‘Take those shoes off,’ he said to Sunil. ‘I want them back.’
‘You swine!’ said Sunil. ‘Just because I happened to mention the holiest of holies. . ’
‘You donkey,’ replied Haresh. ‘I’m not going to eat them — I’ll give them back to you in a few days.’
‘What are you going to do with them?’
‘You’d be bored if I told you. Come on, take them off.’
‘What, now?’
‘Yes, why not? A few drinks later I’ll have forgotten and you’ll have gone off to sleep with them on.’
‘Oh, all right!’ said Sunil obligingly and took off his shoes.
‘That’s better,’ said Haresh. ‘It’s brought you an inch closer to my height. What glorious socks,’ he added, as Sunil’s bright red cotton tartan socks came more fully into view.
‘Wah! wah!’ There were cries of approval from all sides.
‘What beautiful ankles,’ continued Haresh. ‘Let’s have a performance!’
‘Light the chandeliers,’ cried someone.
‘Bring out the emerald goblets.’
‘Sprinkle the attar of roses.’
‘Lay a white sheet on the floor and charge an entrance fee!’
The young historian, in the affected tones of an official announcer, informed the audience: ‘The famous courtesan Sunil Patwardhan will now perform for us her exquisite rendering of the kathak dance. Lord Krishna is dancing with the milkmaids. “Come,” he says to the gopis, “come to me. What is there to fear?”’
‘Tha-tha-thai-thai!’ said a drunken physicist, imitating the sound of the dance steps.
‘Not courtesan, you lout, artiste!’
‘Artiste!’ said the historian, prolonging the last vowel.
‘Come on, Sunil — we’re waiting.’
And Sunil, obliging fellow that he was, danced a few clumpish steps of quasi-kathak while his friends rolled around with laughter. He simpered coyly as he twirled his chubby bulk about the room, knocking a book down here and spilling someone’s drink there. He then became completely engrossed in what he was doing, and followed his rendition of Krishna and the gopis — in which he played both parts — with an impromptu scene representing the Vice-Chancellor of Brahmpur University (a notorious and indiscriminate womanizer) oilily greeting the poet Sarojini Naidu when she came as the chief guest at the Annual Day ceremonies. Some of his friends, helpless with laughter, begged him to stop, and others, equally helpless, begged him to dance forever.
Into this scene walked a tall, white-haired gentleman, Dr Durrani. He was mildly surprised to see what was going on inside. Sunil froze in mid-dance, indeed in mid-stance — but then went forward to greet his unexpected guest.
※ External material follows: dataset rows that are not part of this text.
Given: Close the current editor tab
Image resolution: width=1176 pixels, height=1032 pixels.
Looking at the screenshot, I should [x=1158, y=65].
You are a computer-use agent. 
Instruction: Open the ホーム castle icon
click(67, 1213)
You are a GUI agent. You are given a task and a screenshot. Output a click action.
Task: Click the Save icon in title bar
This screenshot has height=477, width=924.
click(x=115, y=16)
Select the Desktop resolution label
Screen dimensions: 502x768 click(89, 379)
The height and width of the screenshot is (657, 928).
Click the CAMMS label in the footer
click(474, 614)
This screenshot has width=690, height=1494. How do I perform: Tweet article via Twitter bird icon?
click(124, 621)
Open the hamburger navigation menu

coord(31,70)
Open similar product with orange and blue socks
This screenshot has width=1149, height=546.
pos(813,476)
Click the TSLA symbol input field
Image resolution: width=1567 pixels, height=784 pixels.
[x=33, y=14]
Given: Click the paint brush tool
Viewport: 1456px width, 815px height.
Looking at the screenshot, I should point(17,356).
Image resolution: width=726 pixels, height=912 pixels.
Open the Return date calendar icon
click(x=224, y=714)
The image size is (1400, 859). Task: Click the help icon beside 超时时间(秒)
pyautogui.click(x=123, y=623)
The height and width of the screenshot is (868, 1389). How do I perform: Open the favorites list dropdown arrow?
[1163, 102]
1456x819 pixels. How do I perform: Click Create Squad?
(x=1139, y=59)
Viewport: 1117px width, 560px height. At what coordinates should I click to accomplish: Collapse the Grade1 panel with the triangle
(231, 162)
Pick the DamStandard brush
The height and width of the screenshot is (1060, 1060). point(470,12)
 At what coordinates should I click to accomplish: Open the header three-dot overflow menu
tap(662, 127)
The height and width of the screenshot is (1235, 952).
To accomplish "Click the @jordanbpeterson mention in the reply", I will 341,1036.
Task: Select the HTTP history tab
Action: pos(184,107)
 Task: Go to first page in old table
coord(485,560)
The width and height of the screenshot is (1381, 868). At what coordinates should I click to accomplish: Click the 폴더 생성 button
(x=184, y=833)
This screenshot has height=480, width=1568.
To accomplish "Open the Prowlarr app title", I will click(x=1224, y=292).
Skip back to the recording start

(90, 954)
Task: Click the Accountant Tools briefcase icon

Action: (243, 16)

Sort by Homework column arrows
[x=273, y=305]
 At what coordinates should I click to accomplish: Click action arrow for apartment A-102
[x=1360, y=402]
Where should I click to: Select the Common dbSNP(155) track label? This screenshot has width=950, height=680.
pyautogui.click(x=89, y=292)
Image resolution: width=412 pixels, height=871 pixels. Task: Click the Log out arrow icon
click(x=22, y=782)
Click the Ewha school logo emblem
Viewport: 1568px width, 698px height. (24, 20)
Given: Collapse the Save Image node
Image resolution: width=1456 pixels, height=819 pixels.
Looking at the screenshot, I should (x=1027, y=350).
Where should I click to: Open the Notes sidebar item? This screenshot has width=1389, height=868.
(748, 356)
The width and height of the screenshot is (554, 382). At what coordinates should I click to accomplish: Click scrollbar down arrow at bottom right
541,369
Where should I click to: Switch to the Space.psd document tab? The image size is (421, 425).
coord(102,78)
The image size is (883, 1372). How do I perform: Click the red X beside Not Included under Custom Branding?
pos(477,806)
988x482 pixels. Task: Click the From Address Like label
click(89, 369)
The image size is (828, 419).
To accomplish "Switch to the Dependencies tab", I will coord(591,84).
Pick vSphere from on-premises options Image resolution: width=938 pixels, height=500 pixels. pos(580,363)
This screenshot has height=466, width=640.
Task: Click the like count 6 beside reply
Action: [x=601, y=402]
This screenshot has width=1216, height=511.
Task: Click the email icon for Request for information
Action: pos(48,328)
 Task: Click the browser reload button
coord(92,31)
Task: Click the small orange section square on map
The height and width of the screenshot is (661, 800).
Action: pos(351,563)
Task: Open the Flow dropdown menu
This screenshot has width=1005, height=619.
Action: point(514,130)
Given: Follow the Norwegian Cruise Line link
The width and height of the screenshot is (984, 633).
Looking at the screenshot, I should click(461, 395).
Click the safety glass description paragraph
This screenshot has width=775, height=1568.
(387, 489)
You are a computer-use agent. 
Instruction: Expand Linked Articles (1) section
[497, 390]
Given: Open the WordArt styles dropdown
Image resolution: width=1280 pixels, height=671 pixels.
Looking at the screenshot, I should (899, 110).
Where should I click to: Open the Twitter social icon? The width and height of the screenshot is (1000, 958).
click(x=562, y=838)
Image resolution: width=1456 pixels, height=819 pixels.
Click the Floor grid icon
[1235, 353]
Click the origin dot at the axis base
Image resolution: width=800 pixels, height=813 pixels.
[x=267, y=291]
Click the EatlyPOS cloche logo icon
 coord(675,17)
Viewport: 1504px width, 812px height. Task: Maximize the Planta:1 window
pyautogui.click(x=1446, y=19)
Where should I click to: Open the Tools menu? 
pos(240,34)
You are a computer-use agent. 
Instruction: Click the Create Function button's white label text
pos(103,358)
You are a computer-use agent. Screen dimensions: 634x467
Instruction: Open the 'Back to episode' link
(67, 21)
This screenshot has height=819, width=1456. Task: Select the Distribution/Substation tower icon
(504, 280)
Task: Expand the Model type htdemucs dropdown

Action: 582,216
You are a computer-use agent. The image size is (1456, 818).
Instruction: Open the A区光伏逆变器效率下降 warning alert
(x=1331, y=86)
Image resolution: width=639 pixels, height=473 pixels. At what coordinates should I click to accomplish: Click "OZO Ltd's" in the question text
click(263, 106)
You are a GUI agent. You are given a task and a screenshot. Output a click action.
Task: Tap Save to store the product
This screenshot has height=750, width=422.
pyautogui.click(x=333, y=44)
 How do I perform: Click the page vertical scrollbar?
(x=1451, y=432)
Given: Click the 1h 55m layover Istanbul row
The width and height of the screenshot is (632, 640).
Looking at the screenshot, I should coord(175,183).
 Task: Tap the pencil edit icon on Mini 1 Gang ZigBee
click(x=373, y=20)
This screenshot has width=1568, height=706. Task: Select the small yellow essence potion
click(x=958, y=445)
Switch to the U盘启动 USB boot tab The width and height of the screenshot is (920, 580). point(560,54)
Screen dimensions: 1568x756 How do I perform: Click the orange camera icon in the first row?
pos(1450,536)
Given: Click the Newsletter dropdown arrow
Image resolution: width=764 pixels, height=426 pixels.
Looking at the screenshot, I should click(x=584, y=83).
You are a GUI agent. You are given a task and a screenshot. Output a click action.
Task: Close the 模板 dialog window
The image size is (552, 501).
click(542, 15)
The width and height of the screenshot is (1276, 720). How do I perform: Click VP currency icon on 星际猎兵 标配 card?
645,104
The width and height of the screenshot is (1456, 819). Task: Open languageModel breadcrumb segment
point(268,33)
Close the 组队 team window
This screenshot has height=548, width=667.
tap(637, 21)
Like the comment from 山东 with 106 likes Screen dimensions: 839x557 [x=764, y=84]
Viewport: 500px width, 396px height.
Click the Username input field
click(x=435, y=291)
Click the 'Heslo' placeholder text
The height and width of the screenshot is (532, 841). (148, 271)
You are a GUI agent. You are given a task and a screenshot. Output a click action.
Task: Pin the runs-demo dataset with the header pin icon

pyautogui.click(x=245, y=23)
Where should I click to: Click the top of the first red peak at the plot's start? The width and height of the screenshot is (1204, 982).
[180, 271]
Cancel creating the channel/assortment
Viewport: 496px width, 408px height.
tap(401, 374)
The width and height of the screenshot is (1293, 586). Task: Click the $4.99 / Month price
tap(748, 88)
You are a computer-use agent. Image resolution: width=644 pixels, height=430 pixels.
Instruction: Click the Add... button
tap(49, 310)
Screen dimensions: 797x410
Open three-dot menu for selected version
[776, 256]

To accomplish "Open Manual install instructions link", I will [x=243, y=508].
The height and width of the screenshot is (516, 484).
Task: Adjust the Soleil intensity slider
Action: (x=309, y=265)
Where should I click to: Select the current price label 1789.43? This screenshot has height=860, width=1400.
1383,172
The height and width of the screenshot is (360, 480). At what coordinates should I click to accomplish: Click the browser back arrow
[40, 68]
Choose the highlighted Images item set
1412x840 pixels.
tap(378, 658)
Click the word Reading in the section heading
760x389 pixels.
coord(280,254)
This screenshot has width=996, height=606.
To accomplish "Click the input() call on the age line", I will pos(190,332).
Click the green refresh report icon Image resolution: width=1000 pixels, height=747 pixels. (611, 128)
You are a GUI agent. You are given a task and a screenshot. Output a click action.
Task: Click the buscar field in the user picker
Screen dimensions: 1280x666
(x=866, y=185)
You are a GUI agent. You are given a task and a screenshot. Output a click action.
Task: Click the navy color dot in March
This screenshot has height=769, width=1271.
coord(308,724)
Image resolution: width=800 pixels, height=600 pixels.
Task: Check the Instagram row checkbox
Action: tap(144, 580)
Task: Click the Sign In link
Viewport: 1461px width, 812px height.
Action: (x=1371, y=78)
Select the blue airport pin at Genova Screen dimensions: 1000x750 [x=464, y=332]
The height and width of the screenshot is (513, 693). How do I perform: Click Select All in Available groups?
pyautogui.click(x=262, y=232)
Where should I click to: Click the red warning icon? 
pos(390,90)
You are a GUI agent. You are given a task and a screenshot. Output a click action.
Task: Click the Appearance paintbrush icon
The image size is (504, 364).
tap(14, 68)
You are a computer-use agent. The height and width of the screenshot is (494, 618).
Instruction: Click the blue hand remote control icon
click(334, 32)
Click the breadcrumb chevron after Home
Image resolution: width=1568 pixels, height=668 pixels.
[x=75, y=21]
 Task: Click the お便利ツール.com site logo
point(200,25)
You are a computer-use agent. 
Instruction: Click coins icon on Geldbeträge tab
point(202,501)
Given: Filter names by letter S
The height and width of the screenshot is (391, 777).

Dr Durrani was not as surprised as he should have been; a mathematical problem was occupying the larger part of his cerebrum. He had decided to walk over and discuss it with his young colleague. In fact it had been Sunil who had given him the impetus for his idea in the first place.
‘Er, I, have I, er, chosen a bad time — er—?’ he asked in his maddeningly slow voice.
‘Well, no — not, er, exactly—’ said Sunil. He liked Dr Durrani and was somewhat in awe of him. Dr Durrani was one of the two Fellows of the Royal Society that Brahmpur University could boast of, the other being Professor Ramaswami, the well-known physicist.
Dr Durrani did not even notice that Sunil was imitating his manner of speech; Sunil himself was still in an imitative mode after his kathak performance, and only noticed it himself after he had done it.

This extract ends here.